Lastly, we evaluate the agreement in trajectory assignments to the clusters using the adjusted Rand index (ARI). This intuitive index considers the co-assignments of trajectories, and corrects for agreements between the partitionings by random chance. A score of zero indicates a match no better than chance, whereas a score of 1 indicates a perfect agreement.

externalMetric(bestGbtmModel, bestGmmModel, 'adjustedRand')
#> adjustedRand 
#>    0.4770003

The ARI of 1.0 demonstrates that the cluster assignments of the models are identical.

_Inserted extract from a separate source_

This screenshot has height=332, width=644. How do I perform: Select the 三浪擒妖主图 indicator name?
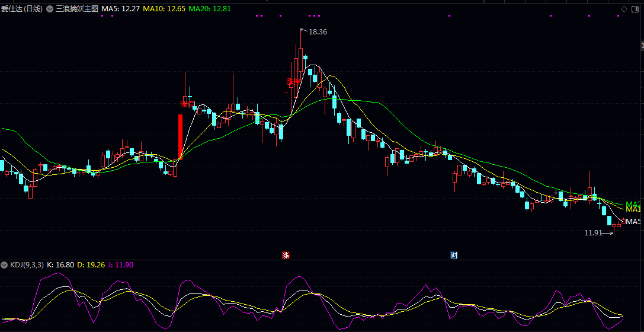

Comparison to the reference

Since we have established a preferred clustered representation of the data heterogeneity, we can now compare the resulting cluster assignments to the ground truth from which the latrendData data was generated.

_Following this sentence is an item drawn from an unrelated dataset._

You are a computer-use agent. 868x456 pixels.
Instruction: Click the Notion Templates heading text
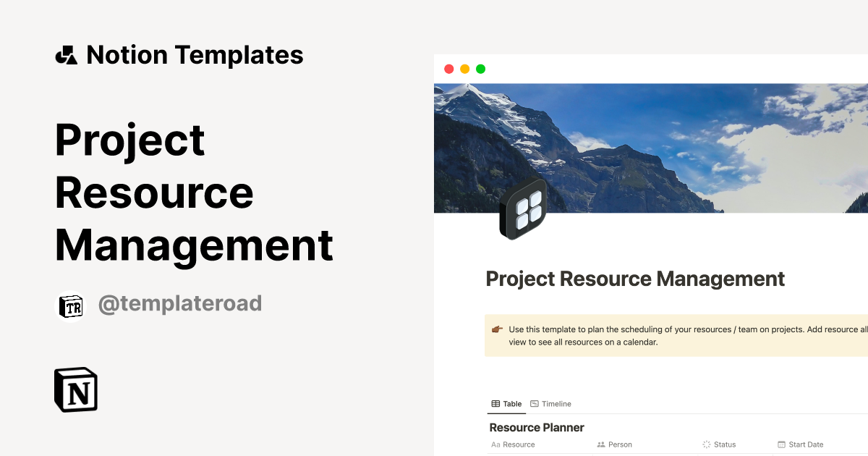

Using the reference assignments, we can also plot a non-parametric estimate of the cluster trajectories. Note how it looks similar to the cluster trajectories found by our model.

plotClusterTrajectories(latrendData, response = "Y", cluster = "Class")

Non-parametric estimates of the cluster trajectories based on the reference assignments.

Non-parametric estimates of the cluster trajectories based on the reference assignments.

In order to compare the reference assignments to the trajectory assignments generated by our model, we can create a lcModel object based on the reference assignments using the lcModelPartition function.

refTrajAssigns <- aggregate(Class ~ Id, data = latrendData, FUN = data.table::first)
refModel <- lcModelPartition(data = latrendData, response = "Y", trajectoryAssignments = refTrajAssigns$Class)
refModel
#> Longitudinal cluster model using part
#>  no arguments
#> 
#> Cluster sizes (K=3):
#>        A        B        C 
#> 90 (45%) 80 (40%) 30 (15%) 
#> 
#> Number of obs: 2000, strata (Id): 200
#> 
#> Scaled residuals:
#>     Min.  1st Qu.   Median     Mean  3rd Qu.     Max. 
#> -3.33030 -0.59503 -0.02617  0.00000  0.59606  3.40645
plot(refModel)

Cluster trajectories of the reference model.

Cluster trajectories of the reference model.

By constructing a reference model, we can make use of the standardized way in which lcModel objects can be compared. A list of supported comparison metrics can be obtained via the getExternalMetricNames function.

getExternalMetricNames()
#>  [1] "CohensKappa"    "F"              "F1"             "FolkesMallows" 
#>  [5] "Hubert"         "Jaccard"        "Kulczynski"     "MI"            
#>  [9] "MaximumMatch"   "McNemar"        "MeilaHeckerman" "Mirkin"        
#> [13] "NMI"            "NSJ"            "NVI"            "Overlap"       
#> [17] "PD"             "Phi"            "Rand"           "RogersTanimoto"
#> [21] "RusselRao"      "SMC"            "SokalSneath1"   "SokalSneath2"  
#> [25] "VI"             "WMMAE"          "WMMAE_ref"      "WMMSE"         
#> [29] "WMMSE_ref"      "WMSSE"          "WMSSE_ref"      "Wallace1"      
#> [33] "Wallace2"       "adjustedRand"   "jointEntropy"   "precision"     
#> [37] "recall"         "splitJoin"      "splitJoin_ref"

Lastly, we compare the agreement in trajectory assignments via the adjusted Rand index.

externalMetric(bestGmmModel, refModel, "adjustedRand")
#> adjustedRand 
#>    0.9883837

With a score of externalMetric(bestGmmModel, refModel, "adjustedRand"), we have a near-perfect match. This result is expected, as the dataset was generated using a growth mixture model.